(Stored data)
####################
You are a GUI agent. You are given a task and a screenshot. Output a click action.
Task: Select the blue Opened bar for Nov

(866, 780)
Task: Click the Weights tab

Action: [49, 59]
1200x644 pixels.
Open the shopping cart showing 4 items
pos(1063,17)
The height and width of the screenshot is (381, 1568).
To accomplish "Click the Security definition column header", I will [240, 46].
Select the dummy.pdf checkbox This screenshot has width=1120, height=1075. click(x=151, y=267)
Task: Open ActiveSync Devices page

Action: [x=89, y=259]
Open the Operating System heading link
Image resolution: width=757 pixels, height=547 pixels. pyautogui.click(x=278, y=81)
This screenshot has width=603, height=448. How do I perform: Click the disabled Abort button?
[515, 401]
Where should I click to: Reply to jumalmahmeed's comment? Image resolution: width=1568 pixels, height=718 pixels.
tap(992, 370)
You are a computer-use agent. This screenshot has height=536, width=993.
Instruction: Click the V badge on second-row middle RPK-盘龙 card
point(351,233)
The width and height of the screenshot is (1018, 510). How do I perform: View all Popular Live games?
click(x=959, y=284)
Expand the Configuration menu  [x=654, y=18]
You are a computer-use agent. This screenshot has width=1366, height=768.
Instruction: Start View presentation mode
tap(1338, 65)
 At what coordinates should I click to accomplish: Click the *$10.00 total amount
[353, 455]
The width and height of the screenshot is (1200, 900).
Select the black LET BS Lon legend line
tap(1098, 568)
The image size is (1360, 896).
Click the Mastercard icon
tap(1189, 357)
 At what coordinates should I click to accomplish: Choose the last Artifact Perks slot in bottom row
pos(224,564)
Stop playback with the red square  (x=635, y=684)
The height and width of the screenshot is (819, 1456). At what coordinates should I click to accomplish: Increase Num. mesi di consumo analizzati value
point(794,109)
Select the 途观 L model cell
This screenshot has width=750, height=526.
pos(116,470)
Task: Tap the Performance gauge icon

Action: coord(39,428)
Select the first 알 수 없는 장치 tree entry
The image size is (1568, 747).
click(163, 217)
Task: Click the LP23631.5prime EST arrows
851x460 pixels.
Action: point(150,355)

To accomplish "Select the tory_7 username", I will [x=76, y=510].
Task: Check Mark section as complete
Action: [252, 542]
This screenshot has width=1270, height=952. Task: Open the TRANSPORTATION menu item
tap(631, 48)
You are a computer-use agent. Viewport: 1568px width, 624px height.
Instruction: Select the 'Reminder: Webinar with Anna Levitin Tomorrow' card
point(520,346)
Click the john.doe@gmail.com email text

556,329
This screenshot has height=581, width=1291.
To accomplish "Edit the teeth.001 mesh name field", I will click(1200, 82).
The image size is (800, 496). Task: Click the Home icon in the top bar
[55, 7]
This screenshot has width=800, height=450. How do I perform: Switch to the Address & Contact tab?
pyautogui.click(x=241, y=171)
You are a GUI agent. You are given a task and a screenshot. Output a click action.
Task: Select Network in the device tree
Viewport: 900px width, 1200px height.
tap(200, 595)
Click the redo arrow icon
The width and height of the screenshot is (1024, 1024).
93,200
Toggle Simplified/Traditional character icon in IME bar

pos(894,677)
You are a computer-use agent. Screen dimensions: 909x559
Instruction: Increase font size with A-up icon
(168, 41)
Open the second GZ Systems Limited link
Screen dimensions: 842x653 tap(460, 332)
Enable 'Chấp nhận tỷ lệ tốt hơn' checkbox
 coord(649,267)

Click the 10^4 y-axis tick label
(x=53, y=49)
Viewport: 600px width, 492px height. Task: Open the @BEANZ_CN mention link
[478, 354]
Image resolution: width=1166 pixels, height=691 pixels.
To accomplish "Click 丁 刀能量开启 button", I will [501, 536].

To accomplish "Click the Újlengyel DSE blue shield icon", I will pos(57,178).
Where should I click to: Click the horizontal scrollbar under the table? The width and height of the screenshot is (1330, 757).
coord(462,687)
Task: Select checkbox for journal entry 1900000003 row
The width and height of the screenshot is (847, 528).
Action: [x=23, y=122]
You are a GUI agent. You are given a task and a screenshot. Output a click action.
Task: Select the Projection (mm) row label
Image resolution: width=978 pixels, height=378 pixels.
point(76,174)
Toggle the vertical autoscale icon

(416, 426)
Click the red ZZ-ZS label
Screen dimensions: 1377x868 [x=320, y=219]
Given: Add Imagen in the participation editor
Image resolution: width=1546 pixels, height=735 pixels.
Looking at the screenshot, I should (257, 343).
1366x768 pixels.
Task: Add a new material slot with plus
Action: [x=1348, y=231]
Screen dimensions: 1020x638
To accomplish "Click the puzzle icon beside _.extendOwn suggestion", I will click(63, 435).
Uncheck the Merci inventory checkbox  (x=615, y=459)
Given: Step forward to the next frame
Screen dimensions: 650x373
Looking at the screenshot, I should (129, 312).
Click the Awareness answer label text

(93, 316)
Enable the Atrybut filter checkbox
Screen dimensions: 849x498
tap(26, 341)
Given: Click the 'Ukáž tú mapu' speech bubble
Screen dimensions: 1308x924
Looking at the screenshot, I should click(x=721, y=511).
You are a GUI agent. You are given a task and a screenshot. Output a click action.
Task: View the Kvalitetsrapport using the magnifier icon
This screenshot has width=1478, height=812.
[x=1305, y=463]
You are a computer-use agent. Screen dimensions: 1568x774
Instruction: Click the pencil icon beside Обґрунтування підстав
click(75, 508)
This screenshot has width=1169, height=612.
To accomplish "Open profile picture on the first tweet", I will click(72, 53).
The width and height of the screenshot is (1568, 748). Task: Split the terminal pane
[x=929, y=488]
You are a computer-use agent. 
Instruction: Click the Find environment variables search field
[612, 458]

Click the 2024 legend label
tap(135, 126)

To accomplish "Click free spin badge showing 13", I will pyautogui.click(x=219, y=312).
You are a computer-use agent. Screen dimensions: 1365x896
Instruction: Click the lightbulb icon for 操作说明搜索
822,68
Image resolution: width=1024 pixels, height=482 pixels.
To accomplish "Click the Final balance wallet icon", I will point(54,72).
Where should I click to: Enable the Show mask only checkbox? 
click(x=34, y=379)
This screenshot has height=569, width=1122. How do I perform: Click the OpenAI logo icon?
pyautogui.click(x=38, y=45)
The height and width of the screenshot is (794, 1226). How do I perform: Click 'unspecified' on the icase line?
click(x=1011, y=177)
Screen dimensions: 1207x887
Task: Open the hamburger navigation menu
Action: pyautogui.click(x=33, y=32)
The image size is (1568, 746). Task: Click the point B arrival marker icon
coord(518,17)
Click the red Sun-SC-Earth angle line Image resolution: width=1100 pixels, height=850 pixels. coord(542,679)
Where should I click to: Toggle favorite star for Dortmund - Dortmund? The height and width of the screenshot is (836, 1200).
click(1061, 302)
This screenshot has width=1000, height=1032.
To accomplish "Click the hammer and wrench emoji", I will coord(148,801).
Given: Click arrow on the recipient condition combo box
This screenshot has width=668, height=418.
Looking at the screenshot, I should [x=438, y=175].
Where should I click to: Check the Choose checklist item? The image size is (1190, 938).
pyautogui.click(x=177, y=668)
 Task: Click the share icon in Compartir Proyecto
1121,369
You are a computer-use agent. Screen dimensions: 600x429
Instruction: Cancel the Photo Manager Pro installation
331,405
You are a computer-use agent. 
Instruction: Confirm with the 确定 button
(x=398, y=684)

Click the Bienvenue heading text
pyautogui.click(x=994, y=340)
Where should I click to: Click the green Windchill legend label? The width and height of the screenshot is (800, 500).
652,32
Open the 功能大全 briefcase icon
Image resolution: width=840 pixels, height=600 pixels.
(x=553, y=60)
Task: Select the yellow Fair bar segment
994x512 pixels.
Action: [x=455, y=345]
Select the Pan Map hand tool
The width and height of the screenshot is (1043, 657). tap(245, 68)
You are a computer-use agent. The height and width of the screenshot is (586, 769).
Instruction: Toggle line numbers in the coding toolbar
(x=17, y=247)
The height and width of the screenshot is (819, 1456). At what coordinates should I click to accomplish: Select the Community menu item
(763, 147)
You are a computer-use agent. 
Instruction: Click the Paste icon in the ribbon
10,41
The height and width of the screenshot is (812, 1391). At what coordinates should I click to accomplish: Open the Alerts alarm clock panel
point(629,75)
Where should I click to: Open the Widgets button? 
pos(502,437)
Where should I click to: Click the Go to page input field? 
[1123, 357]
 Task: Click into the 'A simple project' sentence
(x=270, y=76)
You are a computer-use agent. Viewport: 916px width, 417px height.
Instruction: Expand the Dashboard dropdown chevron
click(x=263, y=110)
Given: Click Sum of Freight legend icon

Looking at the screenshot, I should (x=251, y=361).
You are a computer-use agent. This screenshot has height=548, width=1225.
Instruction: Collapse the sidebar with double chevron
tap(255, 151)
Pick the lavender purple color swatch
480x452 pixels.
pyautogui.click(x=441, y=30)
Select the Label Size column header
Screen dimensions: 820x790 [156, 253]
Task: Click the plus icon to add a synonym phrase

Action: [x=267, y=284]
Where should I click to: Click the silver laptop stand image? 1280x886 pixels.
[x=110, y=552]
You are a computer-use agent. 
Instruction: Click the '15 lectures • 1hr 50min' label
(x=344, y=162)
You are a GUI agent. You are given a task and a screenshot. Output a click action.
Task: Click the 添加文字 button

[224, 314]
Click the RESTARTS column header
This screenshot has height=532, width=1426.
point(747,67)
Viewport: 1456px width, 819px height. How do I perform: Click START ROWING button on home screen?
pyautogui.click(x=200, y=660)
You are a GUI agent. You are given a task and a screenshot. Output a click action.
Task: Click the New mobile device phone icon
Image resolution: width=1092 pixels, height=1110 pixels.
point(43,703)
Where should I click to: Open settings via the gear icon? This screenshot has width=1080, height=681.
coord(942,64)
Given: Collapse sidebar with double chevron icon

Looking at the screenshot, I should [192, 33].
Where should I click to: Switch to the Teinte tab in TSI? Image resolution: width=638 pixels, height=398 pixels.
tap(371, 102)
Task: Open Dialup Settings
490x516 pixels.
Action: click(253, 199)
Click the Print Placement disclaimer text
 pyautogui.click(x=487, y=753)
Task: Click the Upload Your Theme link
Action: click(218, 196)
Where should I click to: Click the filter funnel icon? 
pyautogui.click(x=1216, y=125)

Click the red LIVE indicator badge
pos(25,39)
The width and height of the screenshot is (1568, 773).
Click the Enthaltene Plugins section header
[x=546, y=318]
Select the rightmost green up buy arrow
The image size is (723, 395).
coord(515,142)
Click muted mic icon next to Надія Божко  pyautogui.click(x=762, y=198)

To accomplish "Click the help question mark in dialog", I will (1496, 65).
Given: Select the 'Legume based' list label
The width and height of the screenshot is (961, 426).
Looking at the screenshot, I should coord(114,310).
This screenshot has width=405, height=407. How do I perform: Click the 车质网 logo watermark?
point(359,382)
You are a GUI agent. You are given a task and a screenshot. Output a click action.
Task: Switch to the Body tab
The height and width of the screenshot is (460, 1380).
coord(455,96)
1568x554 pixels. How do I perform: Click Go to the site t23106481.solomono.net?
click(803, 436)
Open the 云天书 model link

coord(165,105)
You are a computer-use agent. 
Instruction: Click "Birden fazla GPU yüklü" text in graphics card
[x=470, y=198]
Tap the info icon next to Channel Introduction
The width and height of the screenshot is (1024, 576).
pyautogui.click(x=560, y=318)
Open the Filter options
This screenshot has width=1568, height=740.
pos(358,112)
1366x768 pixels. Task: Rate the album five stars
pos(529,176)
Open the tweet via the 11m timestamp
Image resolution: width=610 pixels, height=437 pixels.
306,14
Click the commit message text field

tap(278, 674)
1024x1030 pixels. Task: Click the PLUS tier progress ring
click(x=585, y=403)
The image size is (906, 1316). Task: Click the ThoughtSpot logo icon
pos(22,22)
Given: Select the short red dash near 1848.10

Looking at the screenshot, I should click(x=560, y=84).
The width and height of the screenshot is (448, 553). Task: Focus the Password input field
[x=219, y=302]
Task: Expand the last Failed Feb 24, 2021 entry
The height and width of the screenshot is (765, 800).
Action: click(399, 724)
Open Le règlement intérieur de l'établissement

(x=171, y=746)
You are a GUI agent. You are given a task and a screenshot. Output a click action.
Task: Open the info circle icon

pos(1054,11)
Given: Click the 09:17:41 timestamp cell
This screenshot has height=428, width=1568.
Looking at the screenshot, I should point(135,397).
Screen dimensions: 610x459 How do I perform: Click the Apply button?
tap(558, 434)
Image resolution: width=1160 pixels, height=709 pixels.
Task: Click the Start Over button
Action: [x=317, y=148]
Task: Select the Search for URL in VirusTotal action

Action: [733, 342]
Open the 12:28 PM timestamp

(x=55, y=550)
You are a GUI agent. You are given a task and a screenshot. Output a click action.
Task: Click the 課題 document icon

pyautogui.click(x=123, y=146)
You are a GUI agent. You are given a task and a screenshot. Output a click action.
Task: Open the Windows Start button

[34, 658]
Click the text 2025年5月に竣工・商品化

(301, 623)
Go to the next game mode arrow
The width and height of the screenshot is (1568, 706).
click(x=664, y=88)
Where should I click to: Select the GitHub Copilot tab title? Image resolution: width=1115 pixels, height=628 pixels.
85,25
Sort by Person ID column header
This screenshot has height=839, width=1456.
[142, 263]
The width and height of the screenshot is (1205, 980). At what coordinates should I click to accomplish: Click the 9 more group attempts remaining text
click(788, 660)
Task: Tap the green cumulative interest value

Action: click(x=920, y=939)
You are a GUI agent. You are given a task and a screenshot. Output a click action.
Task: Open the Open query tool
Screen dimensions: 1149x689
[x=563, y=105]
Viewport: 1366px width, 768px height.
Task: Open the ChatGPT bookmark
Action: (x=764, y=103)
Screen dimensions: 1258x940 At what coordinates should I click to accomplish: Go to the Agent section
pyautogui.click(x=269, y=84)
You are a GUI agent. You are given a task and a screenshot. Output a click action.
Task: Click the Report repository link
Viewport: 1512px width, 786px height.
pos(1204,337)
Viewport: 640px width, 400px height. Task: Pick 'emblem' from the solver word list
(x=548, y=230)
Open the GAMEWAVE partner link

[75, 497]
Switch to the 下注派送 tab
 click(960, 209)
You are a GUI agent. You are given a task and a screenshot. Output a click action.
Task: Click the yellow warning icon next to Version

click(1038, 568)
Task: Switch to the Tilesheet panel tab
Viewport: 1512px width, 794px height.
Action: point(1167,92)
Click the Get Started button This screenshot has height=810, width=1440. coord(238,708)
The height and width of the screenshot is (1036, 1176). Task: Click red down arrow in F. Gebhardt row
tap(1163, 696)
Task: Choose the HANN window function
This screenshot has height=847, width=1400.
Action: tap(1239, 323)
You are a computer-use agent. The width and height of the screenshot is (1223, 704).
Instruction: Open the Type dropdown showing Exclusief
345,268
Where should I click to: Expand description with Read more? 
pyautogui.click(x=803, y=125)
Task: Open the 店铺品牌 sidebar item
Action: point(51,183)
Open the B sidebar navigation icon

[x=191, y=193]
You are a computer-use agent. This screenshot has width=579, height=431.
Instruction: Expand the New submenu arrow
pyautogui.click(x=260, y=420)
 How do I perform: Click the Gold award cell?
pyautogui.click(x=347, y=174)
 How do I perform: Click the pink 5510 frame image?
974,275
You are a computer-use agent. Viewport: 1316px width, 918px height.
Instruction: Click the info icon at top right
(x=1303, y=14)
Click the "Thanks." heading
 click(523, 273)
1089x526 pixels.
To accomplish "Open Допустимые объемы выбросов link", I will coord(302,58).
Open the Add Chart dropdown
####################
## REQUIREMENT:
Report, from the entries above, each line where "entry" is found.

## TASK SOLUTION:
Select the first 알 수 없는 장치 tree entry
Task: Select checkbox for journal entry 1900000003 row
Task: Expand the last Failed Feb 24, 2021 entry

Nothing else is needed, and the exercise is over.